:: PROVIDED TEXT ::
----
The FBI and local law enforcement were waiting for them at an airport and now they’re in jail in Brooklyn. Within hours, those 10 billion fake interactions that were happening through this group went to zero. All this was under the table. No one saw this happening. They look like consumers; they act like consumers. They were filling out forms, they were clicking on ads, they were going to websites, and we stopped them and put them in jail. So, from that standpoint, this is happening out there and we’re here to educate people about this problem.

Drew Neisser: The way they’re generating revenue is by pretending to be humans that are clicking on ads, essentially, and that’s the problem. As a result of that, it creates this currency and so the Googles, the Facebooks and all these advertise websites are actually paying out to criminals instead of getting real customers.

Dan Lowden: Yeah, that’s exactly right. It’s a $6 billion problem today and this is all through programmatic advertising. White Ops’ mission is to stop these folks, to recognize whether it’s a human or a bot and stop the bot activity so the payment doesn’t go to the bad guys. From that perspective, that’s just one use case, you know, advertising. They’re also going to websites and filling out forms, they’re buying inventory, they’re clicking on likes, they’re voting on their favorite music, even though it’s a bot. They’re influencing many things in e-commerce, many things on websites today that are impacting campaigns. And again, this is where you might think it might be 1% to 2%, but it’s substantially higher because these sophisticated bots look and act like humans.

Drew Neisser: Wow, okay so, from a business and marketing challenge, who’s your target and what are the challenges that you face in terms of engaging those folks?

Dan Lowden: We’re a cybersecurity company, so we work with a lot of the security teams, the CSOs and the like. But this is much bigger than a cybersecurity problem. This is a brand problem. This is impacting customer experience. This is impacting the data that marketers collect because it’s not clean data. It’s data that is filled with bot activity that you think is a human but is not, so it’s really become an enterprise and a brand problem.

So that’s, again, why we spend a lot of time with digital advertisers, with marketers, and a lot of security folks, to help protect them against these types of attacks. They are sending millions of bots towards websites and trying to take over accounts or fill out forms in any way possible that they can, and they go where the money is. We are trying to disrupt that, and by putting this group 3ve (pronounced “Eve”) in jail for 40-year sentences, it’s showing that we can have an impact. It’s not easy, because these guys are well-funded. They’re very smart and they’re spread out all over the world. They have two-week sprint cycles. They have executive teams and they’re the bad guys, so it’s really difficult for the brands to stop this themselves.
----
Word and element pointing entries
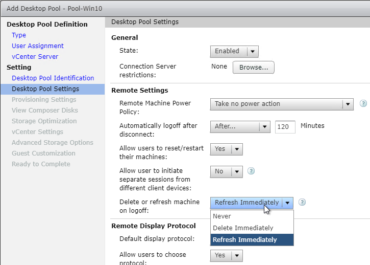The height and width of the screenshot is (265, 370).
Task: Open help for Remote Machine Power Policy
Action: (x=363, y=103)
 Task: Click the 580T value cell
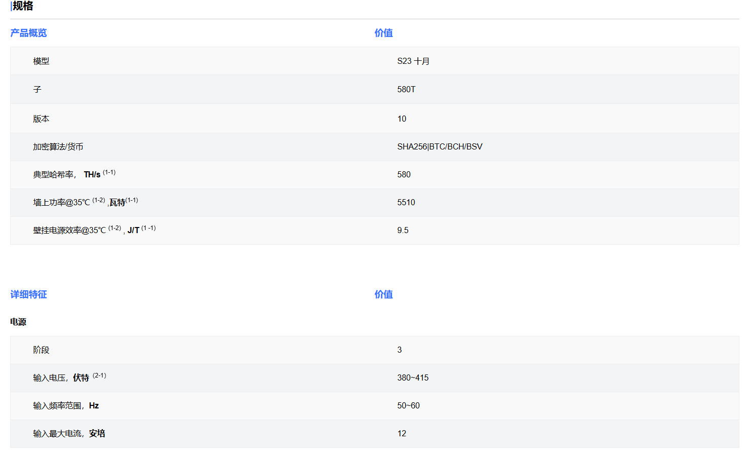[406, 90]
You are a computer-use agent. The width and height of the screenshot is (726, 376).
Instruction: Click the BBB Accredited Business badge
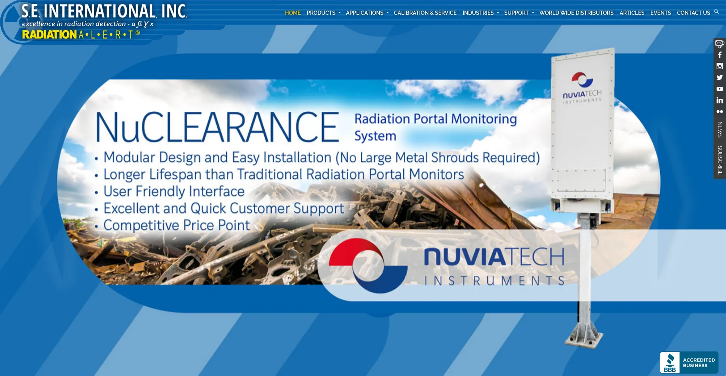(689, 363)
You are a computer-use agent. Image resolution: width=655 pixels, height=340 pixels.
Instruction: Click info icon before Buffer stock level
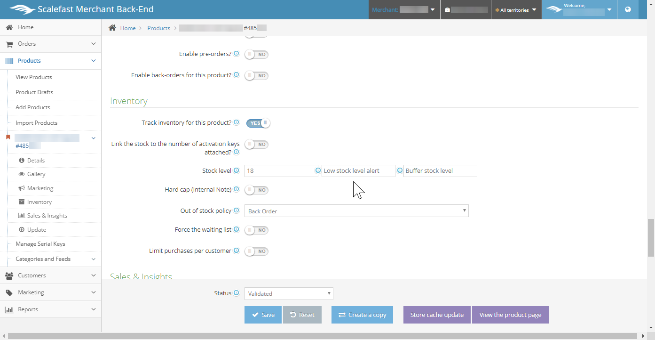click(x=400, y=170)
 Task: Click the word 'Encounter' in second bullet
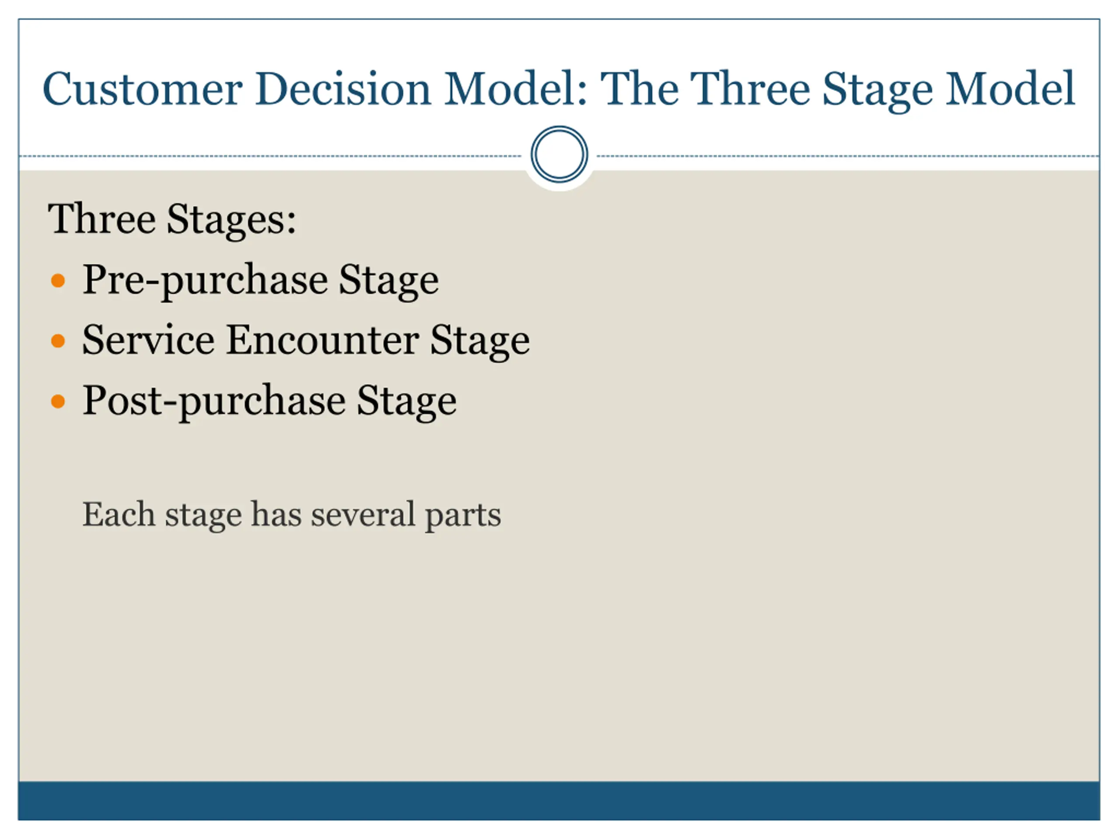click(322, 340)
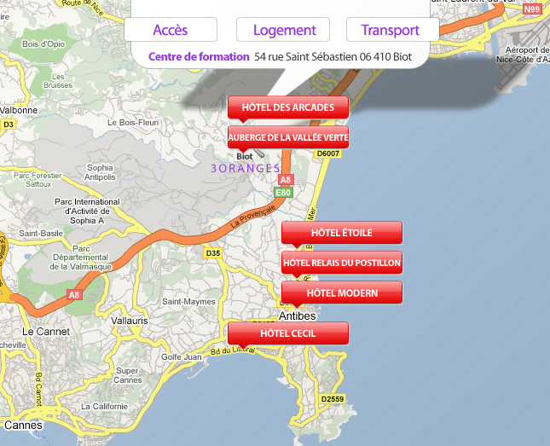Click the Hôtel des Arcades marker

288,107
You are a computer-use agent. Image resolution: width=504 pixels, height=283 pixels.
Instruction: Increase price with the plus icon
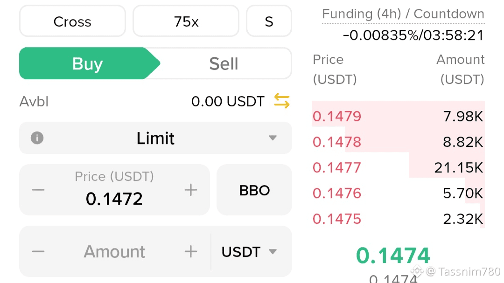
----
:: DIRECTIONS ::
1 – Answer these questions using the interview excerpt.
(a) In which city are the arrested group members now held in jail?
(b) How large does Dan Lowden say the problem is today, in dollars?
(c) How long are the sprint cycles of the bad guys?
2 – Edit the rows starting at the line that contains "You are a computer-use agent. Image resolution: width=655" and ending at the end of the rows, replacing "Instruction" with "Step" and leaving everything else unchanged. Leave the pictures out of your answer.

:: EXPECTED RESULTS ::
1 –
(a) Brooklyn
(b) $6 billion
(c) Two weeks

2 –
You are a computer-use agent. Image resolution: width=655 pixels, height=340 pixels.
Step: Click info icon before Buffer stock level
click(x=400, y=170)
 Task: Click the word 'Encounter' in second bullet
click(322, 340)
Click the Hôtel des Arcades marker

288,107
You are a computer-use agent. Image resolution: width=504 pixels, height=283 pixels.
Step: Increase price with the plus icon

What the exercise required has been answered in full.